Could you set down the lines from the first line of the entries below through the line with "Given: Tick the", exactly and with no pictures?

[Screenshot grounding data]
┄┄┄┄┄┄┄┄┄┄

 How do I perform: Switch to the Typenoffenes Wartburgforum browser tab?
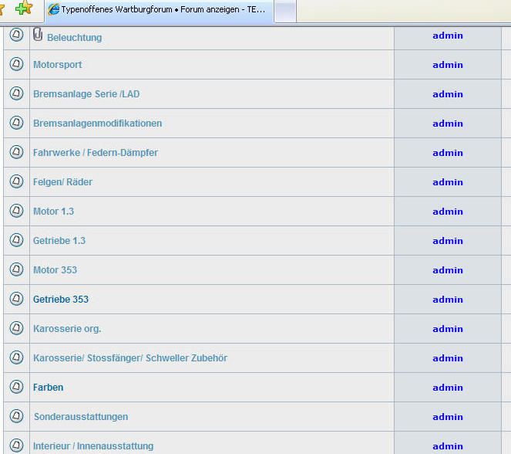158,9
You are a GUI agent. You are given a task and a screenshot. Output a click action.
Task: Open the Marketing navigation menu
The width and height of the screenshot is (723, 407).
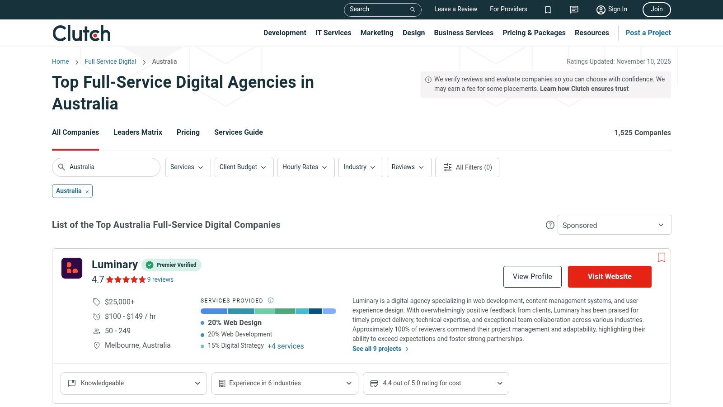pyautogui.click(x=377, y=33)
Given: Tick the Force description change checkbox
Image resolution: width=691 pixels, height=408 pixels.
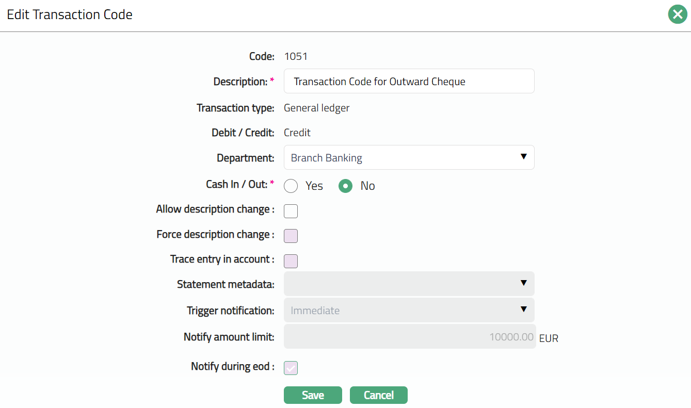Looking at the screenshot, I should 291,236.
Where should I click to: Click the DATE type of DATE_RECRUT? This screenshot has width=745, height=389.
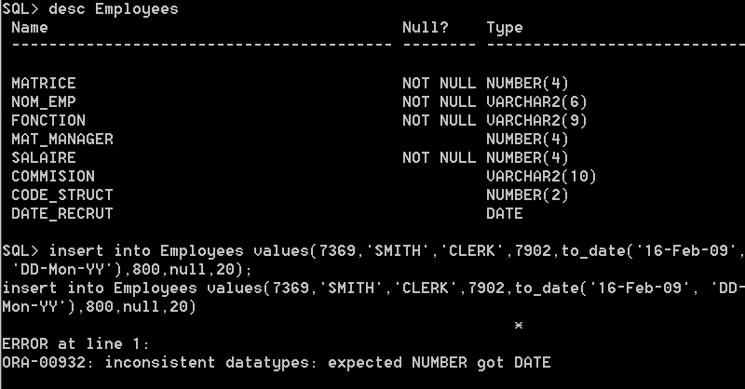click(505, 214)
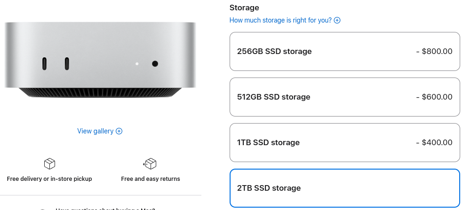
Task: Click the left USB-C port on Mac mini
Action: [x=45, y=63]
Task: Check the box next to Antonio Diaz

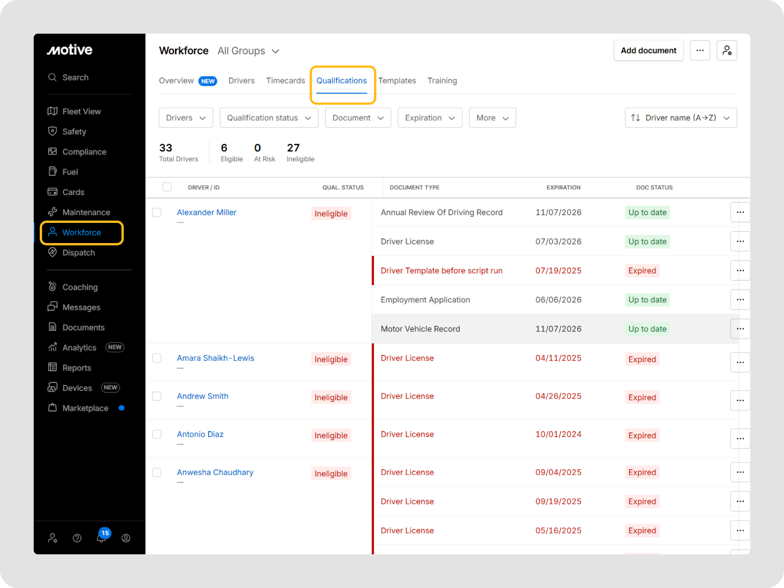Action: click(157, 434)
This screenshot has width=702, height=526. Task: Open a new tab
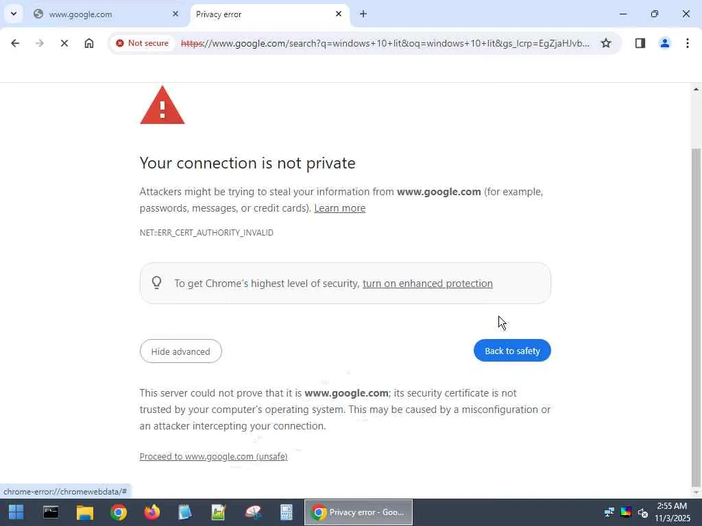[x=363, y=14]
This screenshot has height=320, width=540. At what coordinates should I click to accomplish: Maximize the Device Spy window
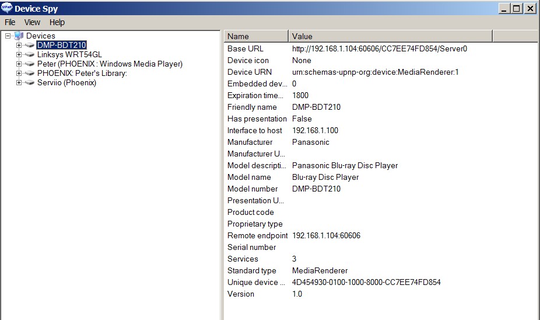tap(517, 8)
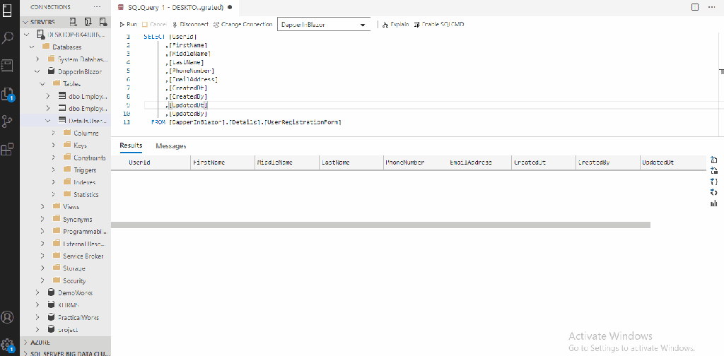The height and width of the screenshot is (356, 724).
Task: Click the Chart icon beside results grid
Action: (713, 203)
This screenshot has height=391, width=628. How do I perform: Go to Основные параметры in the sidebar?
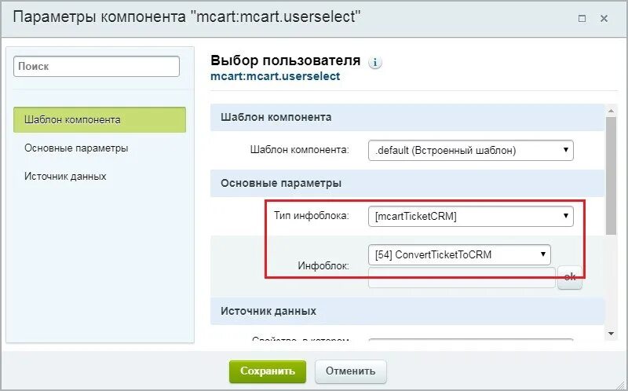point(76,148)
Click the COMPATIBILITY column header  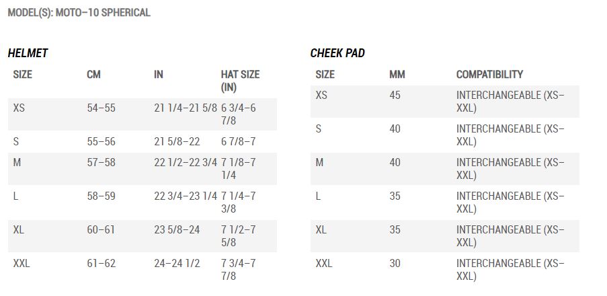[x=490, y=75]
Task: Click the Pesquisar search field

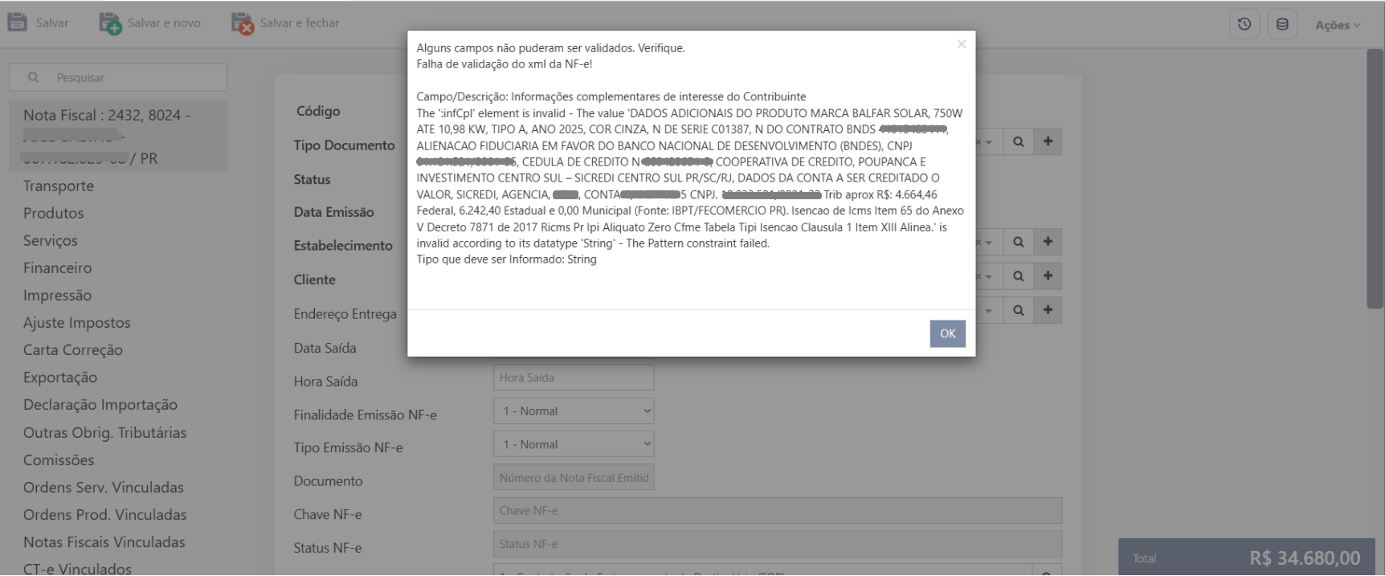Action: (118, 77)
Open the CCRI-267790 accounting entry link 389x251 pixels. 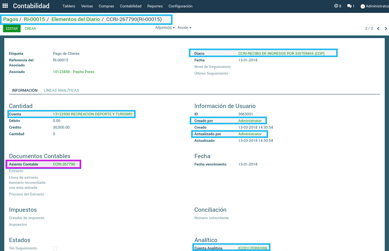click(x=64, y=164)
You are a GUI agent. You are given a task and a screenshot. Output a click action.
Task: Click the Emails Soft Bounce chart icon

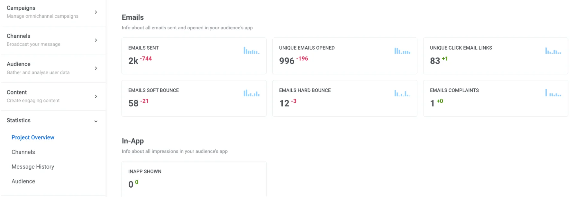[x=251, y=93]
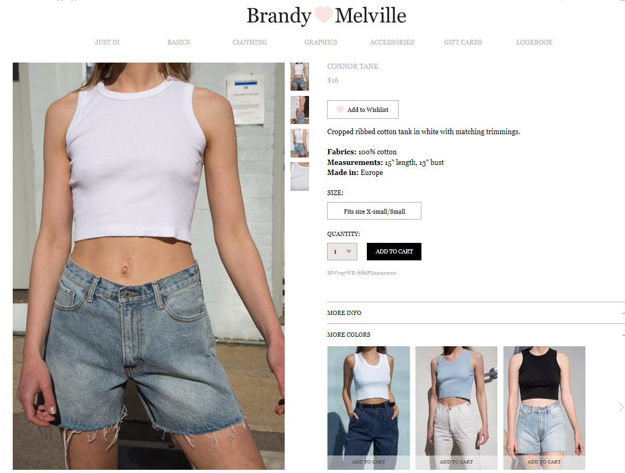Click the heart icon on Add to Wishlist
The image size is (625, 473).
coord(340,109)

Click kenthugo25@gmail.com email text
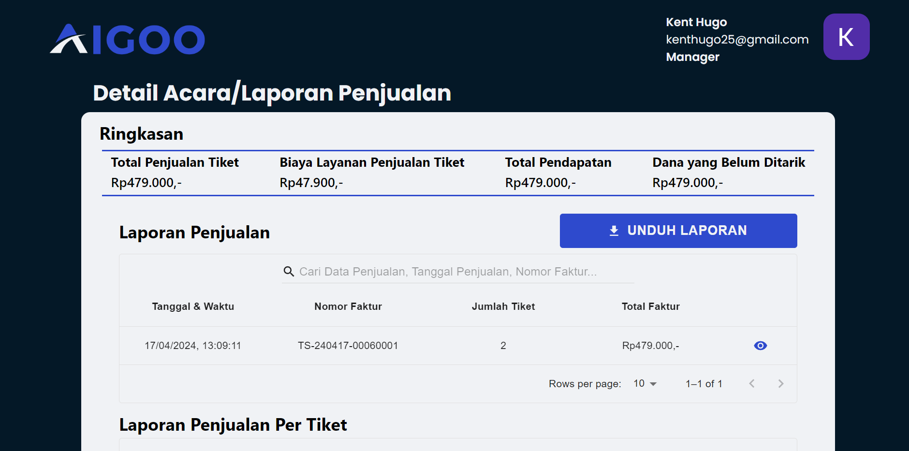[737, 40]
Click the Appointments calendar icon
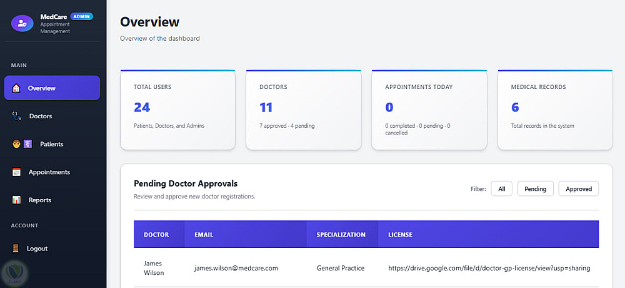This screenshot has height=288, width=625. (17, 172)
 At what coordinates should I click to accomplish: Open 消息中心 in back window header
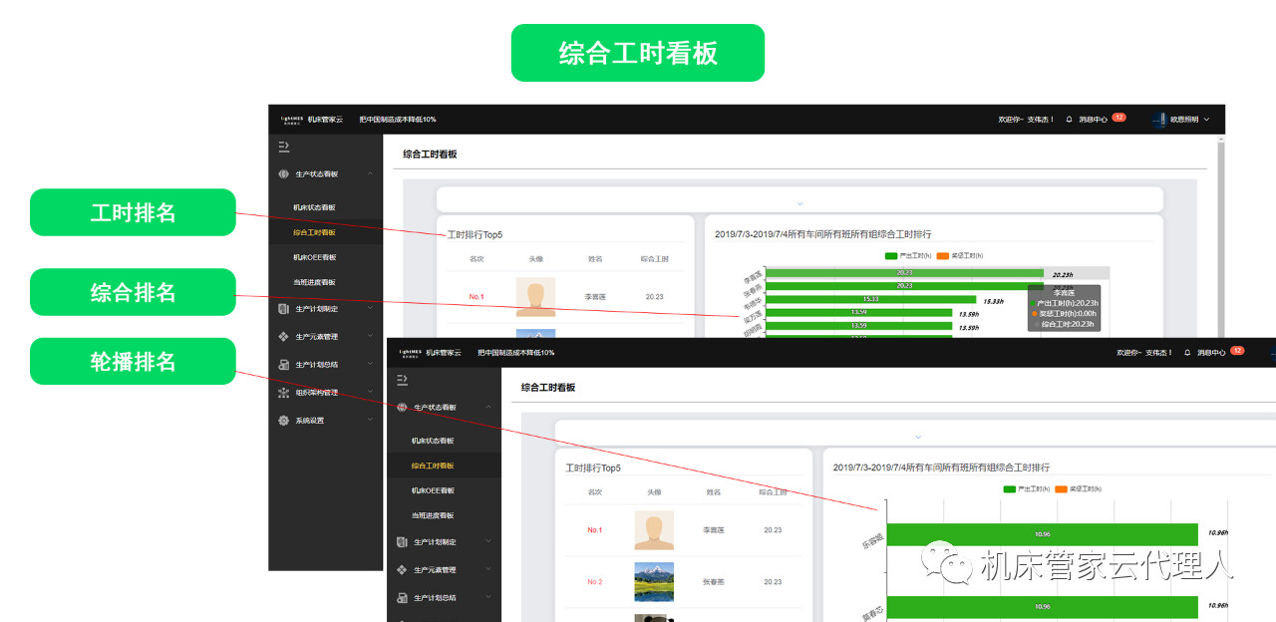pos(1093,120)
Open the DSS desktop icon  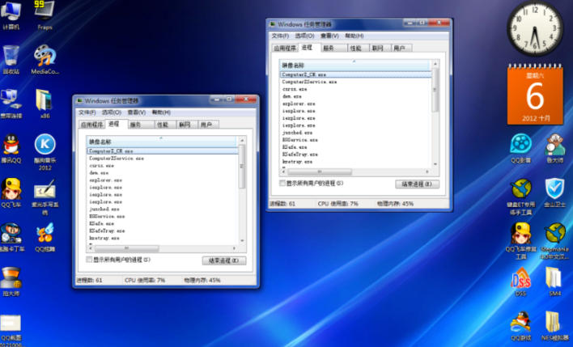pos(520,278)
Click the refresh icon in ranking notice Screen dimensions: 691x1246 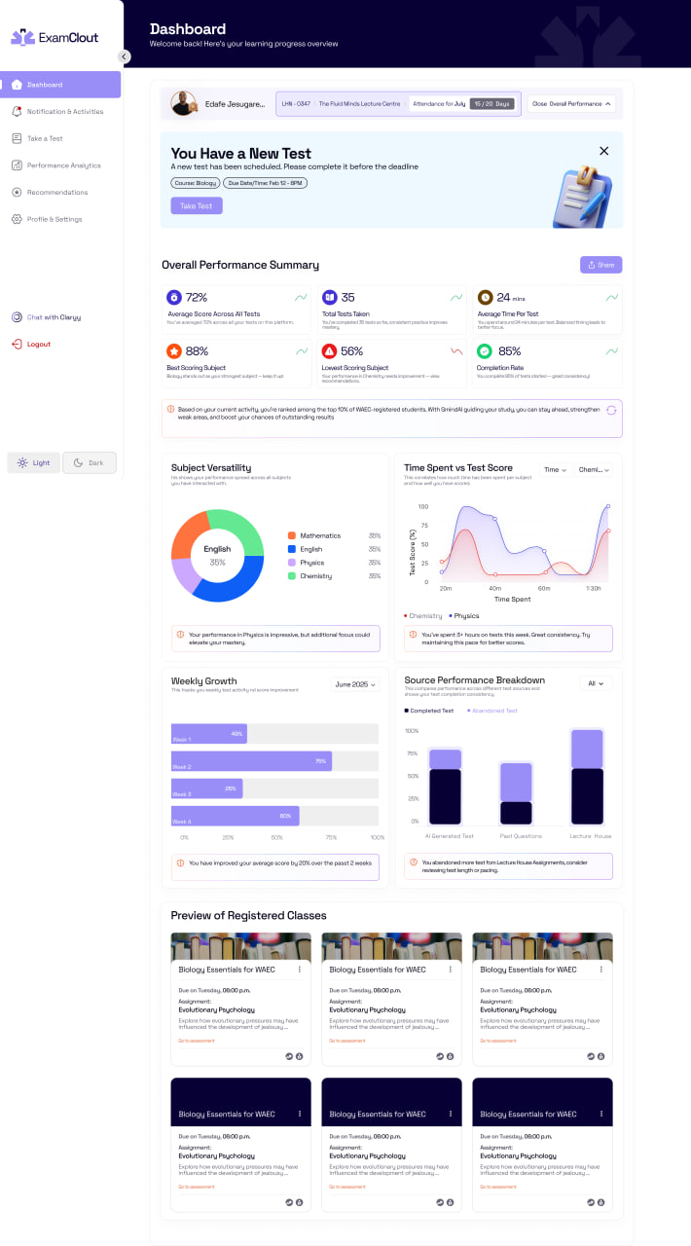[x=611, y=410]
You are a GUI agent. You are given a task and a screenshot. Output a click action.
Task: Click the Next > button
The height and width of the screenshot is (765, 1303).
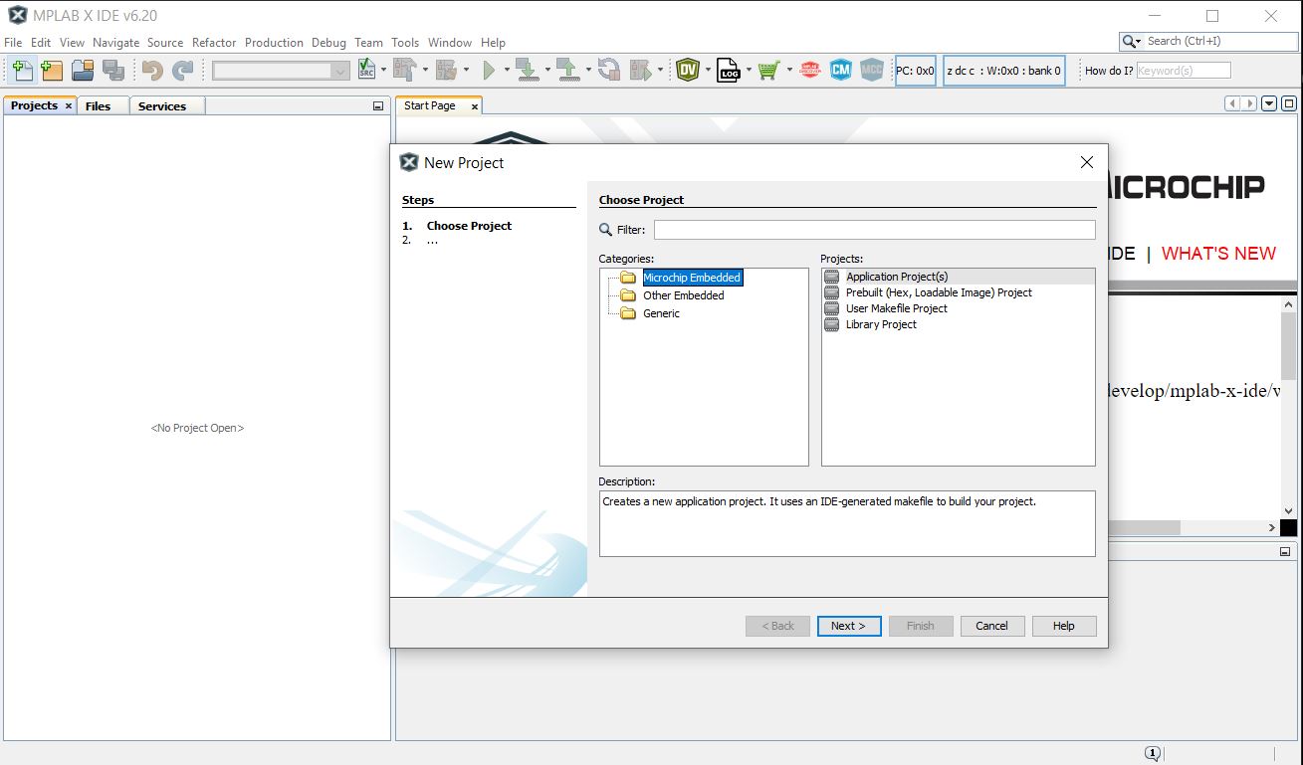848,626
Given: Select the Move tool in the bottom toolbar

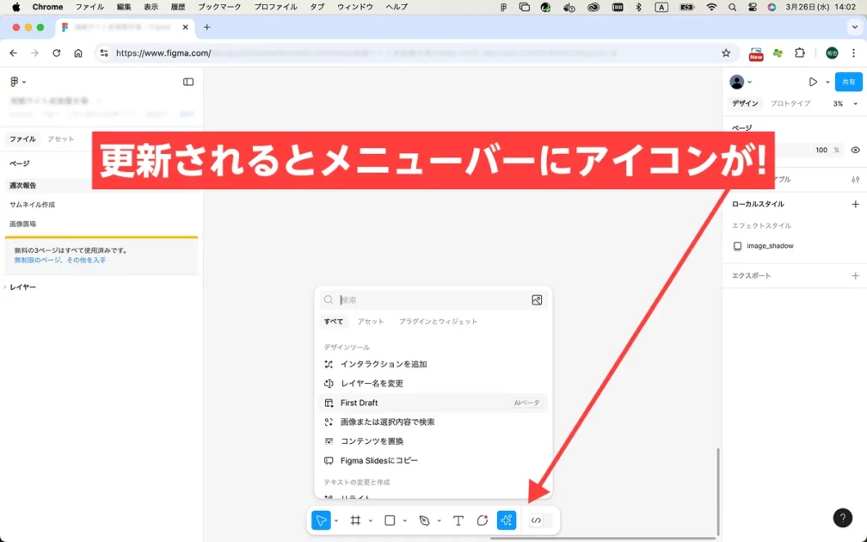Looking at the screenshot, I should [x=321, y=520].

┄┄┄┄┄┄┄┄┄┄

• _EXERCISE RESPONSE_:
 How do I perform: Switch to the Typenoffenes Wartburgforum browser tab?
158,9
You are a GUI agent. You are given a task and a screenshot. Output a click action.
Task: Open the Marketing navigation menu
The width and height of the screenshot is (723, 407).
pyautogui.click(x=377, y=33)
Given: Tick the Force description change checkbox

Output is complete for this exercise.